Puff Adder ventures into KZN factory
In the latest Snake Rescue podcast, Nick Evans is called back to a factory at Cato Ridge, outside Durban, where he’s been for a snake rescue before. Previously, Nick was called out there in the early hours of one morning to capture a decent sized python. On this particular day though, there was a different kind of snake - a highly venomous one at that - a Puff Adder!
"It had ventured indoors and into a place where the snake could bump into humans, with an unpleasant outcome for both potential parties," says Nick Evans.
Puff Adders have a potent cytotoxic venom, which causes tissue damage and pain, so avoiding a bite from one is ideal.
"They bite a number of people throughout Africa each year, not intentionally. These are ambush predators.

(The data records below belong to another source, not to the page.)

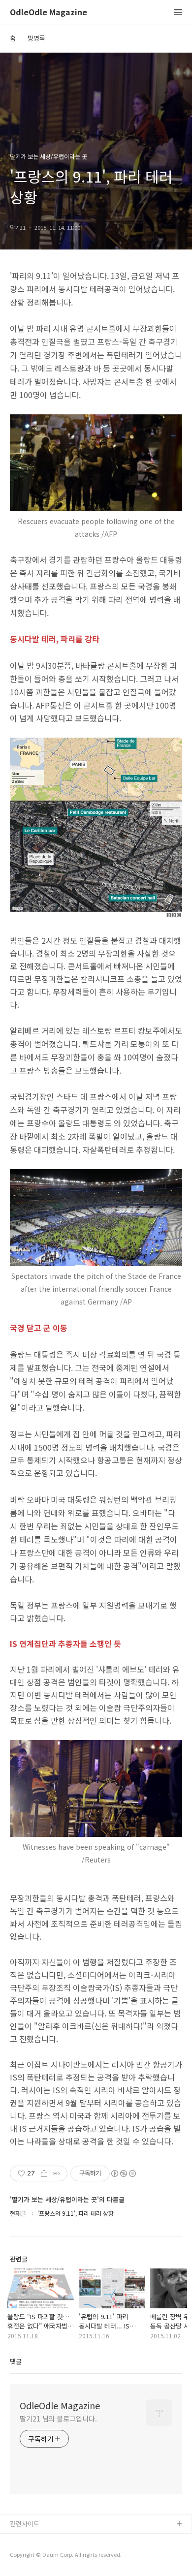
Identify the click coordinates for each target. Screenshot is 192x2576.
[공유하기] (44, 2173)
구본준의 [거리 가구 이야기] (47, 2556)
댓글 (16, 2361)
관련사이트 (24, 2523)
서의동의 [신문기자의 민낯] (46, 2540)
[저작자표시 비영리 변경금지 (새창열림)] (123, 2173)
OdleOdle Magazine (48, 12)
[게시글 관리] (56, 2173)
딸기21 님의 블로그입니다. (58, 2418)
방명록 (36, 38)
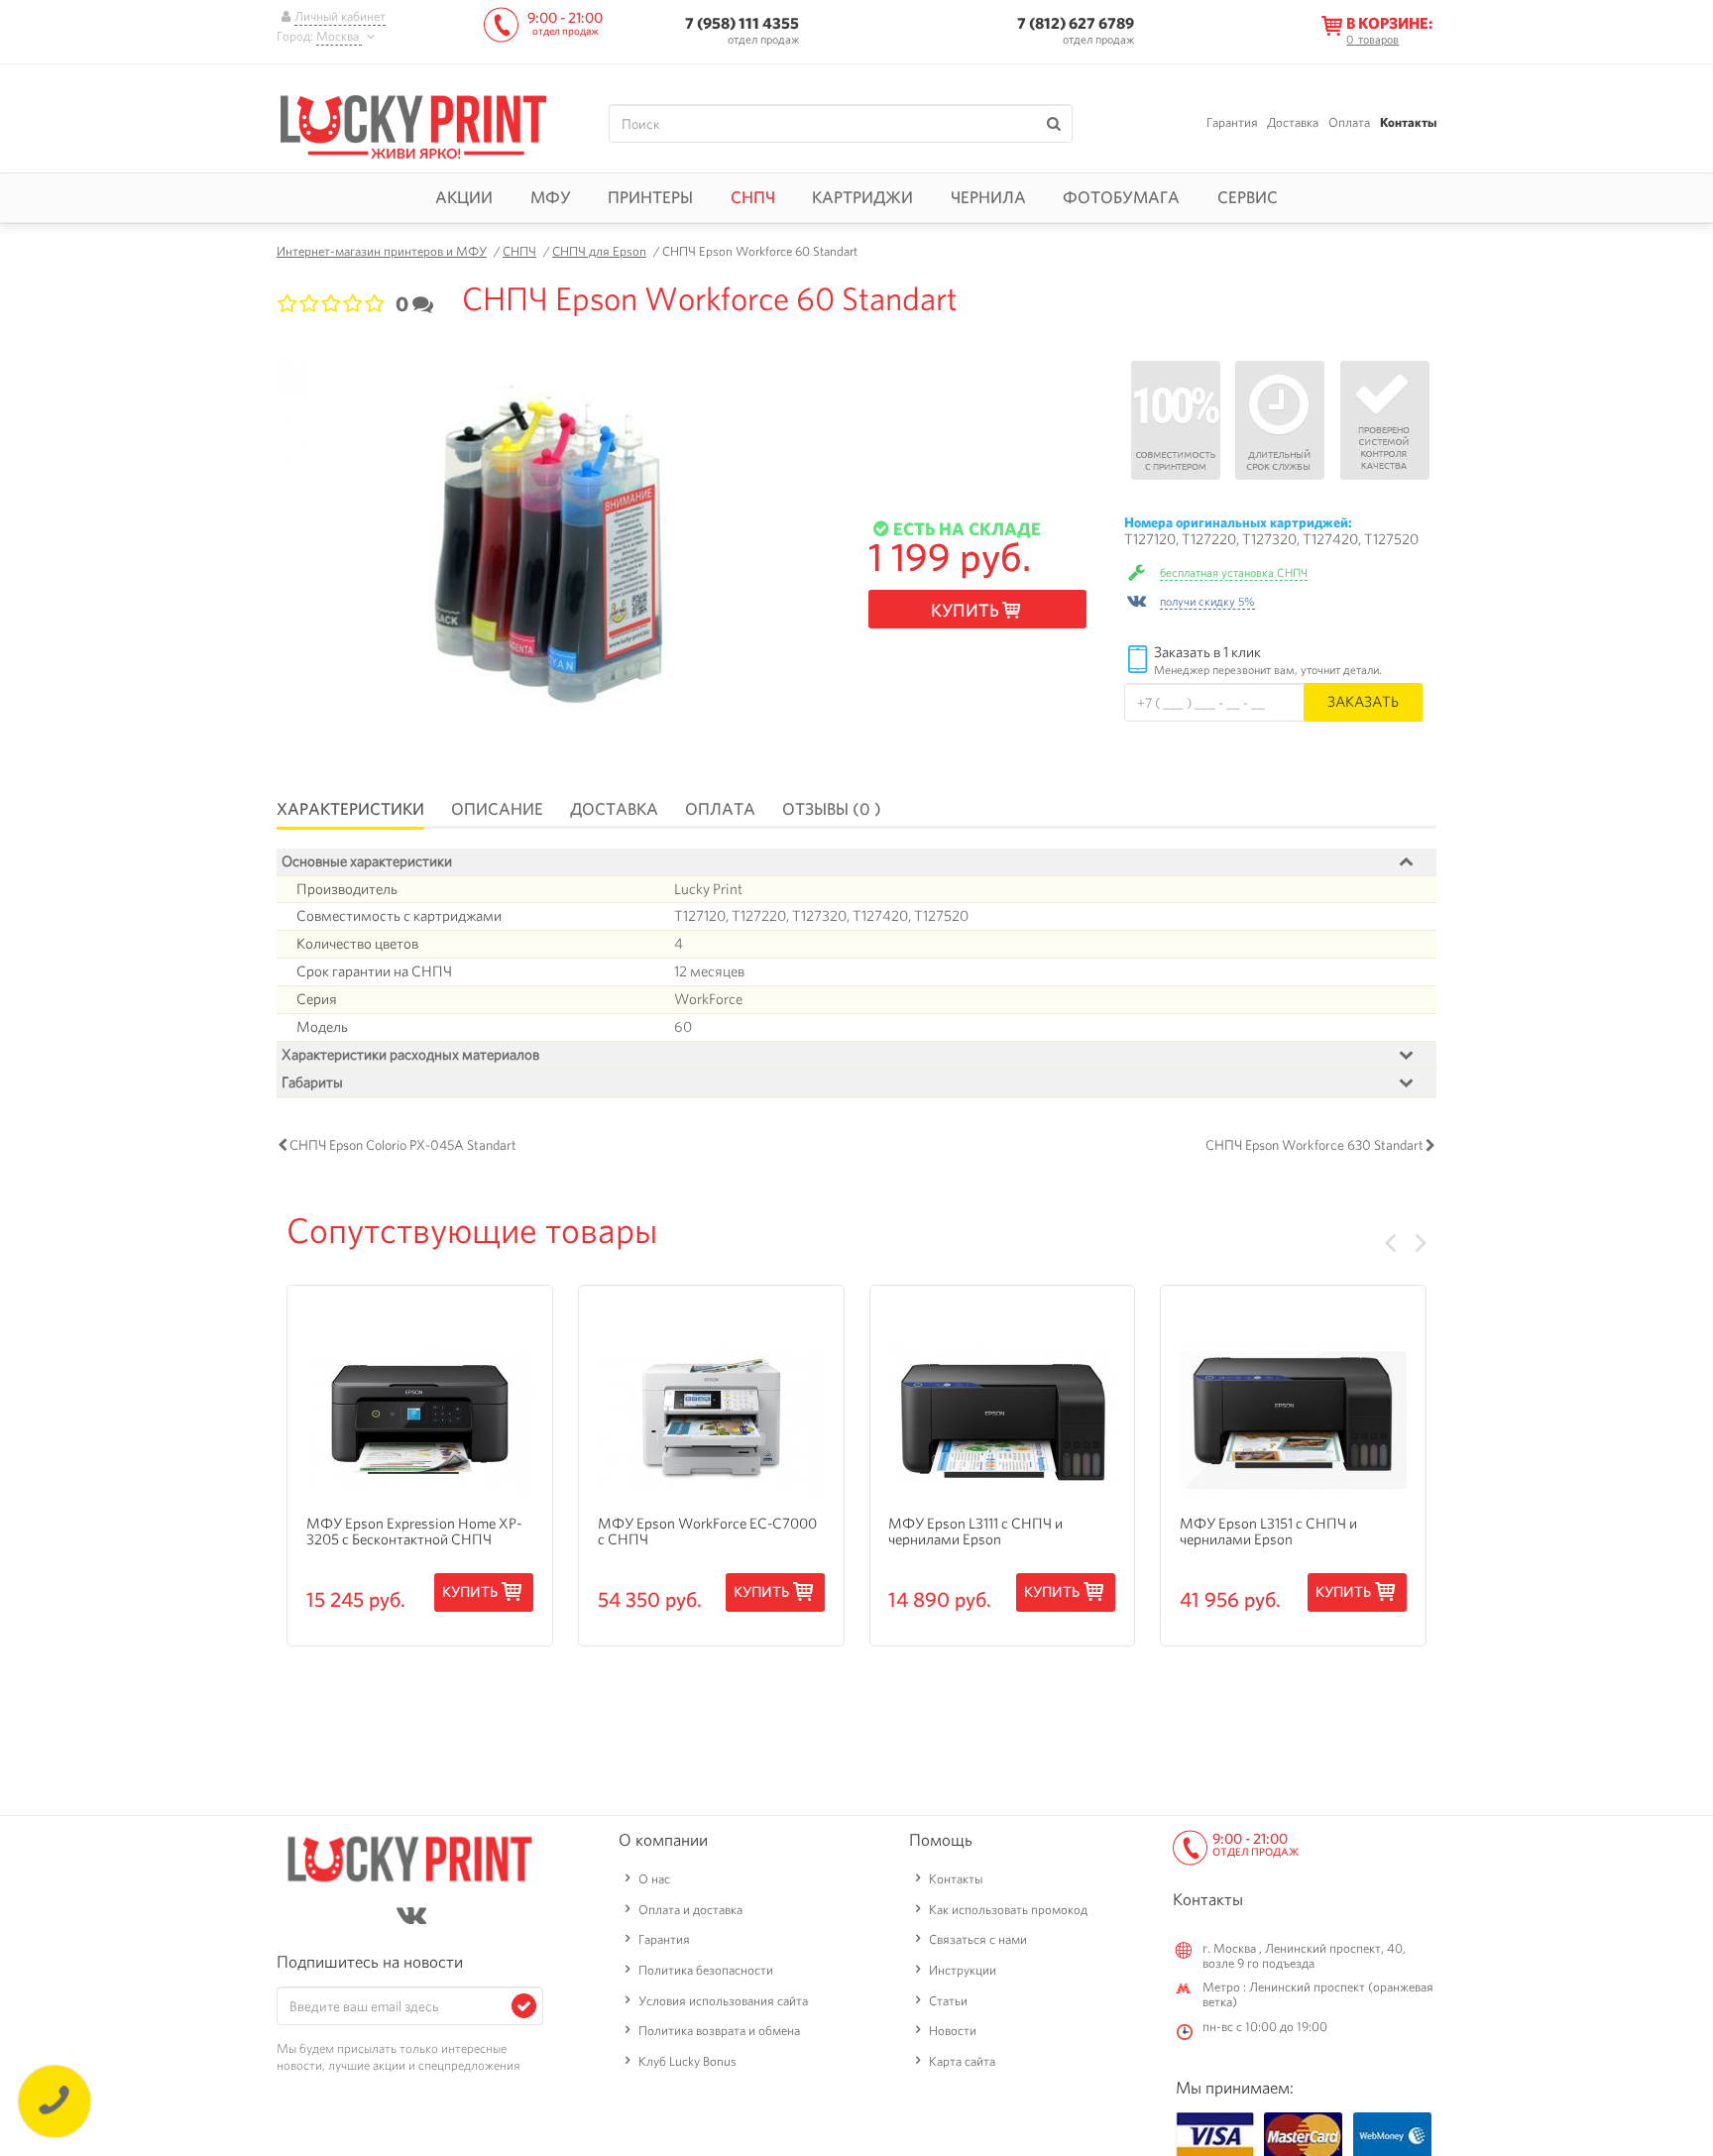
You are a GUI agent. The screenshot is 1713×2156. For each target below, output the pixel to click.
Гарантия (1232, 122)
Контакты (1408, 122)
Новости (952, 2030)
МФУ (550, 197)
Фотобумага (1121, 197)
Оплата (1349, 122)
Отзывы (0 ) (831, 809)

They lie in wait for their prey to come past.
"Unfortunately, because even small mammals use our pathways, these snakes occasionally lie on or next to pathways. This is when a bite can occur," says Nick.
Needless to say, he needed to remove it, for everyone's safety.
Listen to the details in the latest Snake Rescue podcast below.
Green Mamba at Sibaya construction site
In fairly recent times, Snake Rescue’s Nick Evans has been called out twice to the same construction site in the Sibaya area of the KZN North Coast, to remove Green Mambas, both on scaffolding. “As completion of the development neared, I figured that's it for the Green Mamba calls from there. Well, I was wrong, and a third was in store for me,” says Nick.
Green Mambas are generally restricted to the KZN coastline, in the lush, coastal forests, seldom venturing further inland. However, their habitat is constantly being destroyed, and so with fewer spaces to live in, they often end up in weird places, like this!
“Green Mambas are highly venomous, with a mostly neurotoxic venom (affecting the nervous system). They are shy snakes, which are not often seen due to their arboreal (tree-dwelling) habits,” says Nick.
“I am so grateful the staff at this construction site had a call rather than kill policy! I think they've completed their building now, so now there should be no more mamba excitement with them, much to my disappointment!”
Nick Evans and the mystery of the missing hamster
Hamsters are cute little pets. However, snakes don't see them that way. To some snakes, hamsters are a very tasty snack. In the latest Snake Rescue podcast, with Nick Evans, he deals with a case where a black mamba picked up the scent of a pet hamster, and moved in.
"A young man had been 'hamster-sitting' his little sister's pet while she was away. You can imagine the shock and horror he experienced when he went to check on it, and found a black mamba in the hamster cage, with a bulge in the middle, and no hamster.
How does he explain that to his sister? Awkward," says Nick. Listen to the details here.
I enjoy seeing the photos and listening to the podcasts. When are you going to film your captures? That’d be great
Our own KZN snake hero
It’s a relief to have such a knowledgeable, competent and experienced snake catcher in our city. He helps so many people and educates all about snakes
Nick’s passion for conservation shines through in his work and his willingness to help whether he is paid or not. He is relentless in his drive to educate people about animals in the knowledge that we fear things we don’t understand and his work will undoubtedly save lives on both sides.